● What you need to do:
Set down every entry below exactly as it stands.

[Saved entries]
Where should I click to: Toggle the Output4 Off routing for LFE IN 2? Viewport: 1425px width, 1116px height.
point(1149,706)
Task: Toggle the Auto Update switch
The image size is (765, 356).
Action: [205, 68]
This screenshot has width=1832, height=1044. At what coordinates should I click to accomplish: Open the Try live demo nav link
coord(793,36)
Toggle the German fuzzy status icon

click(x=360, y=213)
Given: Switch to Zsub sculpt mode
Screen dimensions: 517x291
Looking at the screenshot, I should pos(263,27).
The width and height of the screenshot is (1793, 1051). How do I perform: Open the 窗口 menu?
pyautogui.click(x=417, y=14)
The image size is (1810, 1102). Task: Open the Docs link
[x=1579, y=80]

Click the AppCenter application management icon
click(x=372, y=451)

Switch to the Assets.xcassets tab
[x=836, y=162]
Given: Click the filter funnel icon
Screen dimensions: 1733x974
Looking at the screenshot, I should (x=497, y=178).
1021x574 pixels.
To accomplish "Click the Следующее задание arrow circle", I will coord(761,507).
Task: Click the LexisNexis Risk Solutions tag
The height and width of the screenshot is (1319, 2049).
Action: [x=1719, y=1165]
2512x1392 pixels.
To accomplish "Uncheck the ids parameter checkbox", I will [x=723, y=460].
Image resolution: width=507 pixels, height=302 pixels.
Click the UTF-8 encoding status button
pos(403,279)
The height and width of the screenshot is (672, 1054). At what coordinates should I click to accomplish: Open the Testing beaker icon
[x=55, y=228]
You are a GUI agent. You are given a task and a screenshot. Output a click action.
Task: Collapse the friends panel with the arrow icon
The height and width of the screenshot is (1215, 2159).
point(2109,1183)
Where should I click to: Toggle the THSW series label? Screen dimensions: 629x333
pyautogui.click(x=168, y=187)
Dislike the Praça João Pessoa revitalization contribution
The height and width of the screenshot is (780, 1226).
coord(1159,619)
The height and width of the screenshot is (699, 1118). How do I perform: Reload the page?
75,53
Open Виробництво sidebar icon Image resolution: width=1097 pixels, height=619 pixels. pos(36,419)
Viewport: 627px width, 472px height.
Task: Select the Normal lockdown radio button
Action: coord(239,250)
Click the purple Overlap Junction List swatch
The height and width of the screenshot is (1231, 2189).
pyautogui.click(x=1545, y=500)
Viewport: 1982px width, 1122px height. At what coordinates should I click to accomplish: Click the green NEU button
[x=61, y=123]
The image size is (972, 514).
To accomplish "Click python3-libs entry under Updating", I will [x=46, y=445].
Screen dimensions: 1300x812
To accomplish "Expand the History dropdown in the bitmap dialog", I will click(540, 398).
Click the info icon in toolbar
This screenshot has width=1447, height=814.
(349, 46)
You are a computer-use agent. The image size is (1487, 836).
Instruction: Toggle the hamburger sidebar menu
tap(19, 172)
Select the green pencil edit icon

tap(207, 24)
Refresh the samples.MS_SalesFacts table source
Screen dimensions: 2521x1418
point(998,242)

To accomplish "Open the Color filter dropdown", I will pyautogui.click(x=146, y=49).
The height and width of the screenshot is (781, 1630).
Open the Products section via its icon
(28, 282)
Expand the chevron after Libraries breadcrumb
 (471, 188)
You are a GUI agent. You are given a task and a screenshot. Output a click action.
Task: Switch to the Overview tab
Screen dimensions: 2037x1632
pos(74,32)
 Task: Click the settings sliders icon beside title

● Solved problem:
Where should I click to: Toggle the Output4 Off routing for LFE IN 2? Viewport: 1425px width, 1116px height.
point(1149,706)
Task: Toggle the Auto Update switch
The image size is (765, 356).
Action: [205, 68]
This screenshot has width=1832, height=1044. At what coordinates should I click to accomplish: Open the Try live demo nav link
coord(793,36)
Toggle the German fuzzy status icon

click(x=360, y=213)
Given: Switch to Zsub sculpt mode
Screen dimensions: 517x291
Looking at the screenshot, I should pos(263,27).
The width and height of the screenshot is (1793, 1051). How do I perform: Open the 窗口 menu?
pyautogui.click(x=417, y=14)
The image size is (1810, 1102). Task: Open the Docs link
[x=1579, y=80]

Click the AppCenter application management icon
click(x=372, y=451)

Switch to the Assets.xcassets tab
[x=836, y=162]
Given: Click the filter funnel icon
Screen dimensions: 1733x974
Looking at the screenshot, I should (x=497, y=178).
1021x574 pixels.
To accomplish "Click the Следующее задание arrow circle", I will coord(761,507).
Task: Click the LexisNexis Risk Solutions tag
The height and width of the screenshot is (1319, 2049).
Action: [x=1719, y=1165]
2512x1392 pixels.
To accomplish "Uncheck the ids parameter checkbox", I will [x=723, y=460].
Image resolution: width=507 pixels, height=302 pixels.
Click the UTF-8 encoding status button
pos(403,279)
The height and width of the screenshot is (672, 1054). At what coordinates should I click to accomplish: Open the Testing beaker icon
[x=55, y=228]
You are a GUI agent. You are given a task and a screenshot. Output a click action.
Task: Collapse the friends panel with the arrow icon
The height and width of the screenshot is (1215, 2159).
point(2109,1183)
Where should I click to: Toggle the THSW series label? Screen dimensions: 629x333
pyautogui.click(x=168, y=187)
Dislike the Praça João Pessoa revitalization contribution
The height and width of the screenshot is (780, 1226).
coord(1159,619)
The height and width of the screenshot is (699, 1118). How do I perform: Reload the page?
75,53
Open Виробництво sidebar icon Image resolution: width=1097 pixels, height=619 pixels. pos(36,419)
Viewport: 627px width, 472px height.
Task: Select the Normal lockdown radio button
Action: coord(239,250)
Click the purple Overlap Junction List swatch
The height and width of the screenshot is (1231, 2189).
pyautogui.click(x=1545, y=500)
Viewport: 1982px width, 1122px height. At what coordinates should I click to accomplish: Click the green NEU button
[x=61, y=123]
The image size is (972, 514).
To accomplish "Click python3-libs entry under Updating", I will [x=46, y=445].
Screen dimensions: 1300x812
To accomplish "Expand the History dropdown in the bitmap dialog", I will click(540, 398).
Click the info icon in toolbar
This screenshot has width=1447, height=814.
(349, 46)
You are a computer-use agent. The image size is (1487, 836).
Instruction: Toggle the hamburger sidebar menu
tap(19, 172)
Select the green pencil edit icon

tap(207, 24)
Refresh the samples.MS_SalesFacts table source
Screen dimensions: 2521x1418
point(998,242)

To accomplish "Open the Color filter dropdown", I will pyautogui.click(x=146, y=49).
The height and width of the screenshot is (781, 1630).
Open the Products section via its icon
(28, 282)
Expand the chevron after Libraries breadcrumb
 (471, 188)
You are a GUI agent. You are given a task and a screenshot. Output a click action.
Task: Switch to the Overview tab
Screen dimensions: 2037x1632
pos(74,32)
 Task: Click the settings sliders icon beside title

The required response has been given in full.